Ukrainian President Petro Poroshenko signed the long-awaited law on privatization on March 2, intended to finally sell off more than 3,000 state-owned companies, many of which are inefficient cash cows for corruption.
Poroshenko signed the privatization law of state-owned enterprises during the session of the National Council of Reforms.
“The law envisages fair, transparent, and competitive privatization,” Poroshenko said.
“Previously, what was the privatization? So-called special conditions, qualification requirements. It seemed like Ukraine has built a wall, defending itself from investments. Why was this done? For bribery. And today, it is the exact opposite. The state is an inefficient owner. It usually receives only losses, and profits traditionally flowed into private hands through corruption schemes.”
“We will not allow any schemes of fraud, money laundering through Ukrainian privatization,” the president said. “It will make it impossible to accept people associated with the country-aggressor to the auction. I emphasize that Russian money will not take part in privatization in Ukraine.”
Poroshenko said that the law will protect the investor through British courts.
“We must protect the investor. And for the additional guarantee, foreign investors are given the opportunity to appeal to the laws of England and Wales until 2021 – until the completion of judicial reform and the creation of new courts at all levels,” Poroshenko added.

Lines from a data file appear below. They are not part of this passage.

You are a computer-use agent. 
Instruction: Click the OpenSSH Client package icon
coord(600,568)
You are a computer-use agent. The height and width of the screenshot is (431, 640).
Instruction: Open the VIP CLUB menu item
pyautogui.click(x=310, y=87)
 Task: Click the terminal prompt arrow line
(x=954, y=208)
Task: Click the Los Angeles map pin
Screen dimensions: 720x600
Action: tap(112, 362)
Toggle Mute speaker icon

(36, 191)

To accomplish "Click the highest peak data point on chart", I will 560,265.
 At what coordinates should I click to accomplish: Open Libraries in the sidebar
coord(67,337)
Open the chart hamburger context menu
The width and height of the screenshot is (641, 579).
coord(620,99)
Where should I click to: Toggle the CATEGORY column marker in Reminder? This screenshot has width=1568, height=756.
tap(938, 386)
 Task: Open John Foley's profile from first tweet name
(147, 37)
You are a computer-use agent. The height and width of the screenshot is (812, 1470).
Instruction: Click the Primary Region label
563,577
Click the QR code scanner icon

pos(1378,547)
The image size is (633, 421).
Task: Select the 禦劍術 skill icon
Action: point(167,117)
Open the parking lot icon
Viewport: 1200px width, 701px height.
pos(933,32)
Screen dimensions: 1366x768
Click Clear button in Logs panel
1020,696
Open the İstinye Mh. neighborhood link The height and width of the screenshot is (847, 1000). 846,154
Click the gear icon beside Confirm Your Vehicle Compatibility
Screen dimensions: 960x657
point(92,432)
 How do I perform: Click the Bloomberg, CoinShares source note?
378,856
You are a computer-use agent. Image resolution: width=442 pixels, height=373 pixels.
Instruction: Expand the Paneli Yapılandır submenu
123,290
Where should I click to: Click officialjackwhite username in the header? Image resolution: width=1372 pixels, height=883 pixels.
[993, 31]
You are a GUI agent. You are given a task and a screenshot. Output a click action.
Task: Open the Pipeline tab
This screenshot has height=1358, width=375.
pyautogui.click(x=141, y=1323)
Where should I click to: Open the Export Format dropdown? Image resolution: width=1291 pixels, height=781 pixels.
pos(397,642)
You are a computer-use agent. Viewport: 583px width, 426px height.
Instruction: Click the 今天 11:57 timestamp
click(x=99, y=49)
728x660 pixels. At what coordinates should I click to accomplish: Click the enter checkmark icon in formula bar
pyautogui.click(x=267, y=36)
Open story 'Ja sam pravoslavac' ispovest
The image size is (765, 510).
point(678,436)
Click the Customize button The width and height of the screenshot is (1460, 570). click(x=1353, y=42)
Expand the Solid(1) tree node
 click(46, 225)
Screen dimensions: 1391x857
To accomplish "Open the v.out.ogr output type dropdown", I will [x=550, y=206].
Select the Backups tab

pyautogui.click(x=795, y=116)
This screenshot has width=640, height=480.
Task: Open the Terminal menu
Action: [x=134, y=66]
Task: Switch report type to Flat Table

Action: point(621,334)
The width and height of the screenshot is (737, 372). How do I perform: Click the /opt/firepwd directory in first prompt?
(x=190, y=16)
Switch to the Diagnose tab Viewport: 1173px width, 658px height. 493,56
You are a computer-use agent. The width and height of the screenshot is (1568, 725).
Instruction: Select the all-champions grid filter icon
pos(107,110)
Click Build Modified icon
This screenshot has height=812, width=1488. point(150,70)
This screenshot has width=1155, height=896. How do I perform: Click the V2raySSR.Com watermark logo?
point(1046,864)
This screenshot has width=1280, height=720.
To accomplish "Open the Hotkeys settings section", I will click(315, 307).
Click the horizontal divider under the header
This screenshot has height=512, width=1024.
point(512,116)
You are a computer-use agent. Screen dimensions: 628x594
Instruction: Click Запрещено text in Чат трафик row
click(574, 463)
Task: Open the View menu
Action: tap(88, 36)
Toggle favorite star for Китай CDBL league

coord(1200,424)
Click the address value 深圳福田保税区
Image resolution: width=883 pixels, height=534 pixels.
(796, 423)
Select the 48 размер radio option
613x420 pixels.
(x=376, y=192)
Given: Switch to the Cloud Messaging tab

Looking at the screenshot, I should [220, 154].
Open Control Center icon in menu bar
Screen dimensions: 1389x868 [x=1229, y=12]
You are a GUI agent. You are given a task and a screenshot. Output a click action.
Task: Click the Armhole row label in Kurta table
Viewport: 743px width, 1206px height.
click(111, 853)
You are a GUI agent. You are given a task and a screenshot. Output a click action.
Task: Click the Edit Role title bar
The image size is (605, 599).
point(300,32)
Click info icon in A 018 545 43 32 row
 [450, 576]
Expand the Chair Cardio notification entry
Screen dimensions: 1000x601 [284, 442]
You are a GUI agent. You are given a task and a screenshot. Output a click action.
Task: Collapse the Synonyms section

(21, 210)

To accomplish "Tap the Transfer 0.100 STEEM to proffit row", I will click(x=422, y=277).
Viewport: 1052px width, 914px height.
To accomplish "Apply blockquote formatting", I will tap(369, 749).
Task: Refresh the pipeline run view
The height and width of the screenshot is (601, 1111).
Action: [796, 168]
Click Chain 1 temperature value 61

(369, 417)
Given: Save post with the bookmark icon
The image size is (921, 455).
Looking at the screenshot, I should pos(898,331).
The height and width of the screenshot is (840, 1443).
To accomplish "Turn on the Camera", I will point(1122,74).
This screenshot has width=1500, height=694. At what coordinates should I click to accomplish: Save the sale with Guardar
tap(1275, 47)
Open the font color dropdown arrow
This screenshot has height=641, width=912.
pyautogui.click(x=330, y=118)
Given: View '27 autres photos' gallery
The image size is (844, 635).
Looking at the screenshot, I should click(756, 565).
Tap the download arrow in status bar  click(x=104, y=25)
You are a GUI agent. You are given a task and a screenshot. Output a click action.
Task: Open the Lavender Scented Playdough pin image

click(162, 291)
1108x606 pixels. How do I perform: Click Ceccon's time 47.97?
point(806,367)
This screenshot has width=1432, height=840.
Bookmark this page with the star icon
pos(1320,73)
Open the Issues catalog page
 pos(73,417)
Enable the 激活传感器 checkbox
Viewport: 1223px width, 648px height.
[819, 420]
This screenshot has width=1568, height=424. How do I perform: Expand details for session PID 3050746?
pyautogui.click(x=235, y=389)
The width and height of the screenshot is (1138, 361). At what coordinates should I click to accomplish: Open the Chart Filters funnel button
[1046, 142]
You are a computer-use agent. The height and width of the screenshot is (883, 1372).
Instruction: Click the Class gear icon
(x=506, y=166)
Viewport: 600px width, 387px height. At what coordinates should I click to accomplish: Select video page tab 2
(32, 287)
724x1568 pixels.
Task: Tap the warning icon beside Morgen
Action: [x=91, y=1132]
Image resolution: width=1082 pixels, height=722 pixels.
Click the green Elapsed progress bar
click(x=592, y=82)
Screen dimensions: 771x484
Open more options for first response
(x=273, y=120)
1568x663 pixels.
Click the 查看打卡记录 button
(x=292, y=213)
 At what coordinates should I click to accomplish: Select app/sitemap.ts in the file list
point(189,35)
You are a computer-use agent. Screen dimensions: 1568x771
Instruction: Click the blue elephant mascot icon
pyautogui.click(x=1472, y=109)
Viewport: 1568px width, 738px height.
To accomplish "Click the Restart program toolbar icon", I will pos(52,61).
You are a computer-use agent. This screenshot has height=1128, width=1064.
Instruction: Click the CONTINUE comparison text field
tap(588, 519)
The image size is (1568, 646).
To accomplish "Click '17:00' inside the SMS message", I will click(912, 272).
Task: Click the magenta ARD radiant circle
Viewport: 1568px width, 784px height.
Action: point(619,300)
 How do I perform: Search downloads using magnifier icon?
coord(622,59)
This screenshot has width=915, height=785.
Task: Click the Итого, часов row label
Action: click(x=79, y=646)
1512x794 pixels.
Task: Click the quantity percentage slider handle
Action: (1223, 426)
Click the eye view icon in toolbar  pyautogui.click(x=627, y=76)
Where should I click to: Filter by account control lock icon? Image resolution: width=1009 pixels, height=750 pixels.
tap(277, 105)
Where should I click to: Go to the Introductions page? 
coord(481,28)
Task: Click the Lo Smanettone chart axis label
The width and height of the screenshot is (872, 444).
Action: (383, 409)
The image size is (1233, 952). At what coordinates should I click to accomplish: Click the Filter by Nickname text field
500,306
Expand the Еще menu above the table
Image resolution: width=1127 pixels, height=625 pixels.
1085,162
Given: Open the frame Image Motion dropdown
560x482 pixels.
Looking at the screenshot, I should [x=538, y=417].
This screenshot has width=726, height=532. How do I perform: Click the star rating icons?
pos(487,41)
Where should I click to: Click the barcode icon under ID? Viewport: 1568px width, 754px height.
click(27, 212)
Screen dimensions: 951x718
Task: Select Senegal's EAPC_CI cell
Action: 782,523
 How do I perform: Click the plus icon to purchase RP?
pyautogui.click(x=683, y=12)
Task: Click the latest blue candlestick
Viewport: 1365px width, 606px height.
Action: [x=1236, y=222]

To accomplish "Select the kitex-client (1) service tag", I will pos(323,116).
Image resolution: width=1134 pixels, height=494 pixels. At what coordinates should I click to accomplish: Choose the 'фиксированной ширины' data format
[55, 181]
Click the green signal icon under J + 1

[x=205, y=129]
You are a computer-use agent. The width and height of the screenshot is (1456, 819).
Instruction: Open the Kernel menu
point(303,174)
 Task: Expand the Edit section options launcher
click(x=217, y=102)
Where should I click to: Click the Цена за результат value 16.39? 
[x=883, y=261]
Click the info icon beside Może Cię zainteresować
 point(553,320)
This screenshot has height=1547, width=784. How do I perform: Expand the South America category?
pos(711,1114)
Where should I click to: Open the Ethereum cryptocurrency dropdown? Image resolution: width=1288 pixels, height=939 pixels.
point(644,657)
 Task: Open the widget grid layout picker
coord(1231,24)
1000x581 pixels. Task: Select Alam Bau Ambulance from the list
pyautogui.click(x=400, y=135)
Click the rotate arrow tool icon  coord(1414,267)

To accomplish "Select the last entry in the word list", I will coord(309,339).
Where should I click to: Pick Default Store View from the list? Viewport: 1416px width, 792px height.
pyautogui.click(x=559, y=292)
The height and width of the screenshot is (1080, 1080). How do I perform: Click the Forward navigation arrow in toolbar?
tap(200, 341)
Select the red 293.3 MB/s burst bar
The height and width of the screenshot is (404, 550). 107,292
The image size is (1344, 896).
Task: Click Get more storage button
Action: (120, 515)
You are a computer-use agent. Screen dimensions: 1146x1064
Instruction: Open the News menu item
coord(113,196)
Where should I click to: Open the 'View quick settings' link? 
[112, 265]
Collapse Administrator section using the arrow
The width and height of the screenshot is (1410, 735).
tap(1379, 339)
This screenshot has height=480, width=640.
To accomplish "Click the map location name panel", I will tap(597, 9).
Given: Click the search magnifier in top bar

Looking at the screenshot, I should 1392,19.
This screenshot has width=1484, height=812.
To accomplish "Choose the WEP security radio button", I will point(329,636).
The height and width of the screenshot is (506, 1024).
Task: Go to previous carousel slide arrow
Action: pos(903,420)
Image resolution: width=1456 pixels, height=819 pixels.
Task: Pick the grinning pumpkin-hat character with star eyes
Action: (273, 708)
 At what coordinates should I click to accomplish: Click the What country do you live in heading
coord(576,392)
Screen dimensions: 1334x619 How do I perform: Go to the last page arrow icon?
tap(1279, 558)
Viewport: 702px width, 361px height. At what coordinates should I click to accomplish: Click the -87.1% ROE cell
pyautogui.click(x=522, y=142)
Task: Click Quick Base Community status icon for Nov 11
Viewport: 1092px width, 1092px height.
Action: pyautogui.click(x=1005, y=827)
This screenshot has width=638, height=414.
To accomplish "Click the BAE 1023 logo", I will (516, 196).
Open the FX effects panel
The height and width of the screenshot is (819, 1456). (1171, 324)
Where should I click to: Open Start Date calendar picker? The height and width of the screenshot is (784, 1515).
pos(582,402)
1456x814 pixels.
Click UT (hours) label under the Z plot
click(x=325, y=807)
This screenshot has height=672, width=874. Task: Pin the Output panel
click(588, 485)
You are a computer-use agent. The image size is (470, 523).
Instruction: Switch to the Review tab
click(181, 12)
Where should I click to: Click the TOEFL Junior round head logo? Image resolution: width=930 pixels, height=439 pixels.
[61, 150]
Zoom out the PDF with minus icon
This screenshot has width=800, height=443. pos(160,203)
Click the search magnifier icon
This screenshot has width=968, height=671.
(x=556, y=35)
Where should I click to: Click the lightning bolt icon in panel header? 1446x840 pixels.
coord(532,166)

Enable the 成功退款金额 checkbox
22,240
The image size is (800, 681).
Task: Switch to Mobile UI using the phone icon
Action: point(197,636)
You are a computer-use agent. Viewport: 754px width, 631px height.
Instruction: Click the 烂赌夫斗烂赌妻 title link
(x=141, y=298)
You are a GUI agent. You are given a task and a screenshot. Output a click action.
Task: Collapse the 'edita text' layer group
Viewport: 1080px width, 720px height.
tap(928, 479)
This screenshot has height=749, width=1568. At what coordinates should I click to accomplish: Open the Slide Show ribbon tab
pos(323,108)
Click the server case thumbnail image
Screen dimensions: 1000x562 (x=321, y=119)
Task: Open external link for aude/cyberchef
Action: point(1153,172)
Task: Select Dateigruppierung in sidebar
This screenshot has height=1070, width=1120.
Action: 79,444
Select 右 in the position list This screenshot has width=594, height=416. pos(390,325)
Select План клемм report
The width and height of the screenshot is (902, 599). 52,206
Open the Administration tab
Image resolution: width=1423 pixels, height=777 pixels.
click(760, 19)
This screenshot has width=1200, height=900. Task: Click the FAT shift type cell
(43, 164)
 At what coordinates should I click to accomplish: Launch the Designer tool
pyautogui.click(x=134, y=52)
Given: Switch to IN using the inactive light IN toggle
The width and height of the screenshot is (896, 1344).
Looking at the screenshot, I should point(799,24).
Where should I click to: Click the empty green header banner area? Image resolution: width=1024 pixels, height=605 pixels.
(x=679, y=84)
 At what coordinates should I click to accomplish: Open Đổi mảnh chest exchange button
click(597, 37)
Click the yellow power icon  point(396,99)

Ex-Economy Minister Aivaras Abromavicius strongly promoted privatization, but resigned two years ago, complaining he was hamstrung by Ukraine’s ingrained corruption and interference from Poroshenko’s top ally and business partner, Ihor Kononenko.
Ukraine’s privatization process stalled until Jan. 18, when Ukraine’s parliament passed a privatization law aimed at boosting investors’ confidence in taking part in tenders for the privatization of Ukraine’s biggest state-owned companies.
The law is supposed to set specific conditions for competition and independent advisory boards. Only strategically important state-owned enterprises should be kept in state ownership. Small enterprises will be sold through an open online auction while large scale objects will be sold with the involvement of advisers. Foreign buyers can pay for the acquired privatization through foreign currency as well.
Yuliya Kovaliv, head of the office of the National Investment Council, a non-governmental organization that partners with government to lure investors to Ukraine, told the Kyiv Post that the privatization law will decrease corruption.
“It’s everything when you decrease the interference of the public sector in the business,” Kovaliv said. “It is a mixture of giving room for private capital, liberalization and fighting corruption. Because what is the source of corruption – state-owned companies and bureaucracy.”
“The law opens up a way for many ineffective and unprofitable enterprises to get a new life.”